Entries from a dataset
====
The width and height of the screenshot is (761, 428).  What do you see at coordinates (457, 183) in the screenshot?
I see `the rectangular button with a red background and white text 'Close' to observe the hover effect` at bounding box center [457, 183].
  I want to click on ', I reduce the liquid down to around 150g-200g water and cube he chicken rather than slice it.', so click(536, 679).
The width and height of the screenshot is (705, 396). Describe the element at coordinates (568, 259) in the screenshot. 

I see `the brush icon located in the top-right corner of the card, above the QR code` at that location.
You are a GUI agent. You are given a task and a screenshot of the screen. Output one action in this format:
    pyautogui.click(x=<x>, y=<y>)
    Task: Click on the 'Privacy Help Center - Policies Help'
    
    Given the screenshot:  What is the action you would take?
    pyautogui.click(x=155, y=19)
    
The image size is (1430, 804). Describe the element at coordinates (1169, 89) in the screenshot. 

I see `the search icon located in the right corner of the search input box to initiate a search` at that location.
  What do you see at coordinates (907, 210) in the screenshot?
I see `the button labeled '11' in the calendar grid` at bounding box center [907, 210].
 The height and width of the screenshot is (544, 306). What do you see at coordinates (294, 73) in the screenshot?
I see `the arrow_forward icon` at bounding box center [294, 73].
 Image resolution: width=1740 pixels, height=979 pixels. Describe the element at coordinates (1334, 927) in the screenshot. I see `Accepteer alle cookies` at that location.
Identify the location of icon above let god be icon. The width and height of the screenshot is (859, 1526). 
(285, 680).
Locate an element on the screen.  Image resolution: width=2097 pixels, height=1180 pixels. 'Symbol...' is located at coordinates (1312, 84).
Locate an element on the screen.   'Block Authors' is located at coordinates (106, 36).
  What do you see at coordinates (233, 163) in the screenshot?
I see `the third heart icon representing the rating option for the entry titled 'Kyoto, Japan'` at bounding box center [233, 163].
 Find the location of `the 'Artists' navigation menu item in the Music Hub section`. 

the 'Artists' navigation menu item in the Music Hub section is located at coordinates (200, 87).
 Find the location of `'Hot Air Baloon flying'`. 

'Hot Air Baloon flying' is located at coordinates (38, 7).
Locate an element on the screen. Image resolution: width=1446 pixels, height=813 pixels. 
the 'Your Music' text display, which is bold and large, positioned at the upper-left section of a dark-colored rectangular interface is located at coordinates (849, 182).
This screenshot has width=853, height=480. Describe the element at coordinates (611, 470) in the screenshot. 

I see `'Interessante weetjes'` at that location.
====
-- Exercise description --
Starting at the beginning of the records and ending at the line that contains "I want to click", turn those lines into a numbered list, leaving out any blank lines.

-- Complete response --
1. The width and height of the screenshot is (761, 428).  What do you see at coordinates (457, 183) in the screenshot?
2. I see `the rectangular button with a red background and white text 'Close' to observe the hover effect` at bounding box center [457, 183].
3.   I want to click on ', I reduce the liquid down to around 150g-200g water and cube he chicken rather than slice it.', so click(536, 679).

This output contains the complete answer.